# Top Secret Photos: Preparing for Hiroshima & Nagasaki



## Ooh-Rah (Sep 9, 2016)

The history in these photos is pretty amazing.  Especially enjoyed reading some of the signatures written on the bombs.

No chance the good Admiral would dare write that in today's climate.

*Top Secret Photos: Preparing for Hiroshima & Nagasaki
*


----------



## Gunz (Sep 9, 2016)

Great find, bro. Fascinating. Well done.


----------



## AWP (Sep 9, 2016)

I love the second photo because it appears we used duct tape on a nuclear weapon. If that doesn't symbolize the American military, what does? You can also see the quality of construction, at least the casing. Not exactly the finest grade of steel or welding...


----------



## DasBoot (Sep 9, 2016)

Freefalling said:


> I love the second photo because it appears we used duct tape on a nuclear weapon. If that doesn't symbolize the American military, what does? You can also see the quality of construction, at least the casing. Not exactly the finest grade of steel or welding...

- Exercise tasks:
A) Locate each line of the listing that contains the string "pyautogui" and copy those lines.
B) Go on with the forum thread about the photos of preparations for the Hiroshima and Nagasaki bombings, starting after its last line.
The forum thread and the listing come from separate, unrelated sources.

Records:
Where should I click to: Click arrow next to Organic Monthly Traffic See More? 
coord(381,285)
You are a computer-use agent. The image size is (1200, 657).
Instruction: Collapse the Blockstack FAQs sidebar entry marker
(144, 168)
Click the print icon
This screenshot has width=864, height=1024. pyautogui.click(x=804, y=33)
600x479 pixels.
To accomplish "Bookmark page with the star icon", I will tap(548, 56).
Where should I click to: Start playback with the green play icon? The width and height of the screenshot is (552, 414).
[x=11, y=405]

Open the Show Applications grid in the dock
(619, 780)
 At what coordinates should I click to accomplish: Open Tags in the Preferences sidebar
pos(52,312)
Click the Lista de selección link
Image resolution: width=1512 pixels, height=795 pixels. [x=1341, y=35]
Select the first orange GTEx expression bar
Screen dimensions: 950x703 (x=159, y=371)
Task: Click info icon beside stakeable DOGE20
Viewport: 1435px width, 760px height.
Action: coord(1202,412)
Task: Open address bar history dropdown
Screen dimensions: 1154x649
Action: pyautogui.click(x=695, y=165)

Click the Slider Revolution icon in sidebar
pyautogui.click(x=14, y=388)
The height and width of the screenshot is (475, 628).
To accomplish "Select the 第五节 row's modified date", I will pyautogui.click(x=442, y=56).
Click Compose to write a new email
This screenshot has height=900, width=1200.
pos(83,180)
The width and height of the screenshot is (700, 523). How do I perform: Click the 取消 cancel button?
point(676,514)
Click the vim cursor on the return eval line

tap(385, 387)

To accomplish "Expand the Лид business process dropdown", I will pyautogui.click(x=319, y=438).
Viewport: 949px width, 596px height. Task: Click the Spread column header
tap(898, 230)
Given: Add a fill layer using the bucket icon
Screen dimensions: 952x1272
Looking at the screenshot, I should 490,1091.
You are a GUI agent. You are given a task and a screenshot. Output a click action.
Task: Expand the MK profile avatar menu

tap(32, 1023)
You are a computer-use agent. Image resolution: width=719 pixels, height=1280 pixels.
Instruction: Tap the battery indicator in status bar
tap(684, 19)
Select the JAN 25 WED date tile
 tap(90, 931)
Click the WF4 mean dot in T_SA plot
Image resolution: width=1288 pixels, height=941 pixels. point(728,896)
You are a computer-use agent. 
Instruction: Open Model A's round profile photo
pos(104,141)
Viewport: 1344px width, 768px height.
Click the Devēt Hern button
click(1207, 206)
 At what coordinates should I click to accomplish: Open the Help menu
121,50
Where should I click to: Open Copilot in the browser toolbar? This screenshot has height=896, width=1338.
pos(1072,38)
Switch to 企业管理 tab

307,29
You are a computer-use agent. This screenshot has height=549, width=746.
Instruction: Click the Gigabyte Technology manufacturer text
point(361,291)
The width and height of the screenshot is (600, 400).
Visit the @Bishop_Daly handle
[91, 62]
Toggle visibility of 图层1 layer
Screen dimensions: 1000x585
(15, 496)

- Response list:
A)
This screenshot has width=864, height=1024. pyautogui.click(x=804, y=33)
Action: pyautogui.click(x=695, y=165)
pyautogui.click(x=14, y=388)
To accomplish "Select the 第五节 row's modified date", I will pyautogui.click(x=442, y=56).
To accomplish "Expand the Лид business process dropdown", I will pyautogui.click(x=319, y=438).

B)
"Shit'll buff"


----------



## Gunz (Sep 9, 2016)

The casing is almost like an afterthought. We've got this amazing device, now all we need is something large to put it in.


----------



## Phoenix (Nov 23, 2016)

A very close relative of mine, James Knox Trigg was aboard the B-29s that lit Hiroshima and Nagasaki  up with the A-Bombs. I can post a few pics tomorrow if it would be accepted? He started as a PFC U.S Army Airforces Corp, took a small vacation, and when he went back in, it was U.S.A.F. He retired as a Master Sgt after 26 years, 4 months, 6 days of Honorable service, and I think is still listed in the Airforce Sergeants assoc., and 28 Patriotic Lineage Societies including: Order of the Crown of Charlemagne; Americans of Royal descent, Military of the crusades; Knights of the Bath, Knights of the Garter Windsor Castle London England; Sons of the American Revolution and many others.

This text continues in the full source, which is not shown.